What's personal opinion when you can just follow the call of the media outlets!
What's funny is, my girlfriend is begging me to go see it this week. No, she's no Trekkie at all. But what is interesting is that over the weekend she took out my Generations DVD and wanted to watch it.
I've been trying to get her to watch it a little bit with me here and there but no dice. One new heavily hyped movie comes out and all of a sudden she wants to start watching it.
Either way I win, I just find it odd that it took major media outlets hyping/loving it before she would touch it.
I have a feeling a lot of people will see this sort of thing happening. But again, not complaining.
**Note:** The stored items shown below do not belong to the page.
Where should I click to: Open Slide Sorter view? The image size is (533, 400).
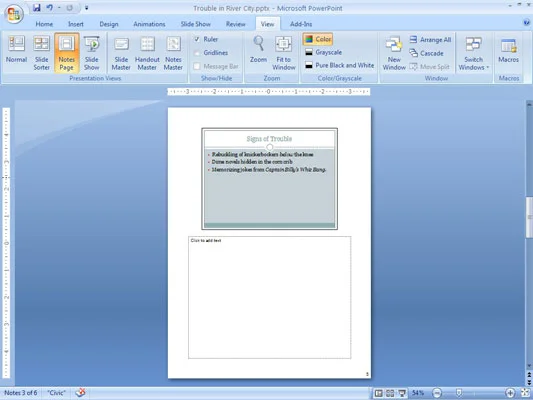(41, 53)
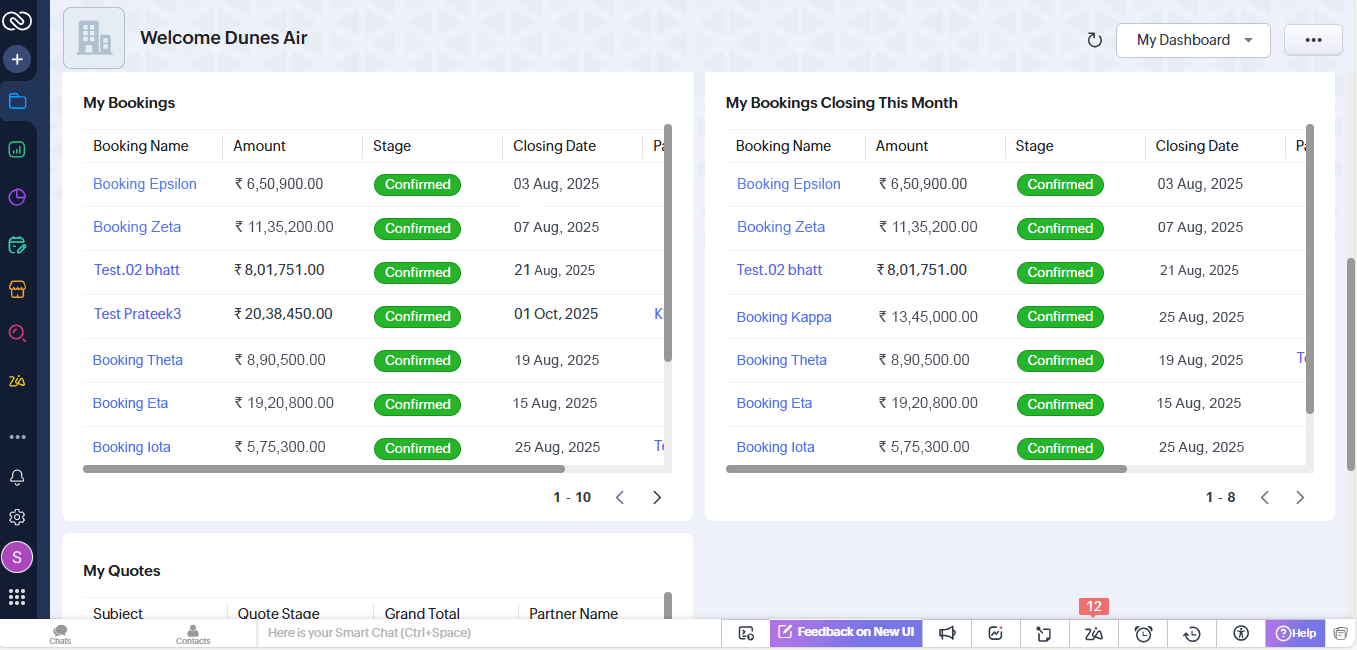The width and height of the screenshot is (1357, 650).
Task: Open the recent items history icon
Action: [1192, 633]
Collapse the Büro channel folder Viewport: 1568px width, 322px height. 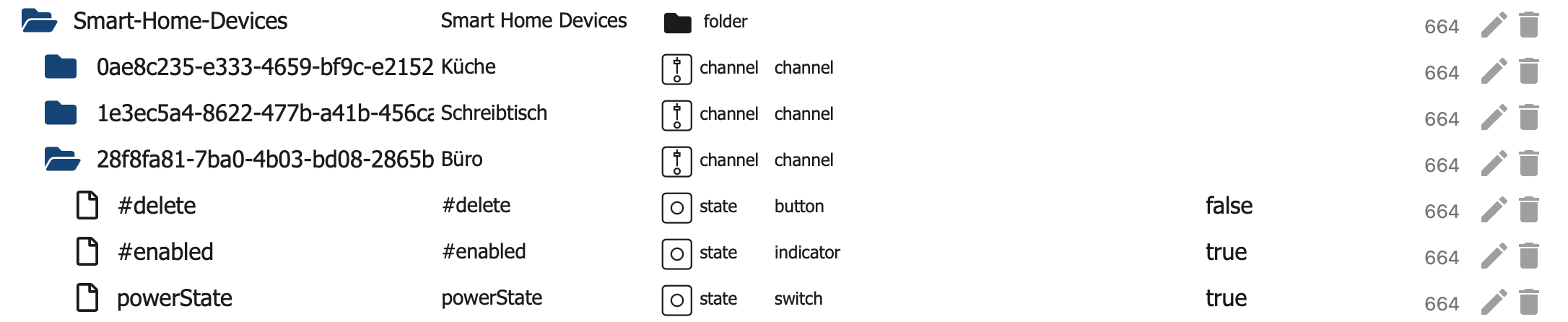pyautogui.click(x=61, y=160)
It would be GREAT if the Star Trek fan base could be reinvigorated!
According to Entertainment Weekly, 70-75 million is how much the previous movies got in *total* income. So even if this new Trek ended right now, it still did as well as all the previous movies. That's nothing to be negative about.
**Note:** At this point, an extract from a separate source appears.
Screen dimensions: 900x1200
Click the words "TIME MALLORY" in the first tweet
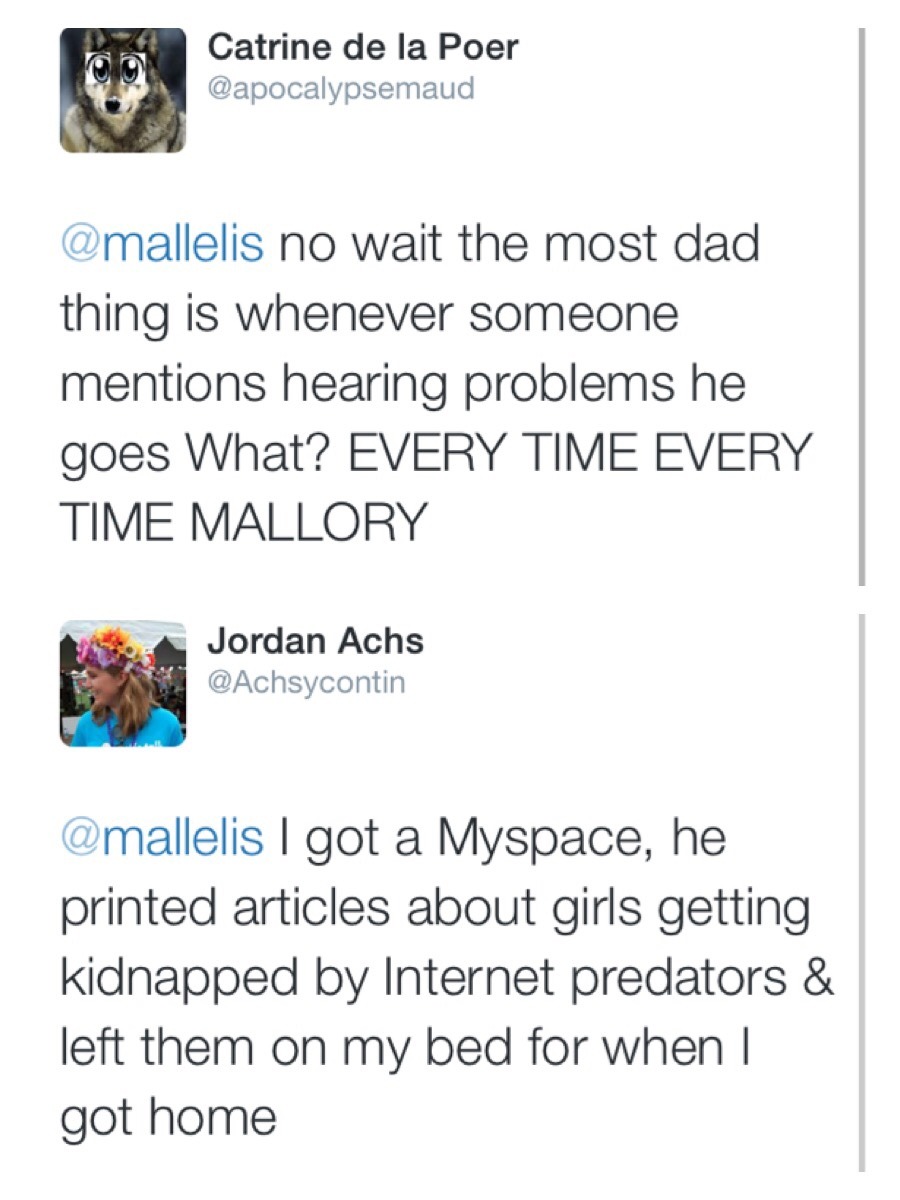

"I disapprove of what you say, but I will defend to the death your right to say it." - historian Evelyn Beatrice Hall
Space Admiral Farragut would strongly disagree. (the real wet-navy Farragut was given command of a prize ship at age 12, and attained a command of his own at age 22)
Wolverine is struggling because it sucked. People went to see it and warned their friends away because, though there were some good elements to the movie, it was terrible, as a whole. Horrendous script and patchwork story - it was a movie by committee. We know that a good movie can be made with a superhero character (Batman, and Ironman to name two recent examples) but Wolverine was everything that is bad about a superhero movie.
Star Trek, however, is not going to struggle because it's about as perfect a reboot of the Star Trek franchise as one could hope for. Sure, hardcore Trekkies might rage about this or that and it isn't a flawless movie so someone will try to prove their movie critic cred by picking it apart but the reality is that it's an excellent movie that people are going to recommend to their friends.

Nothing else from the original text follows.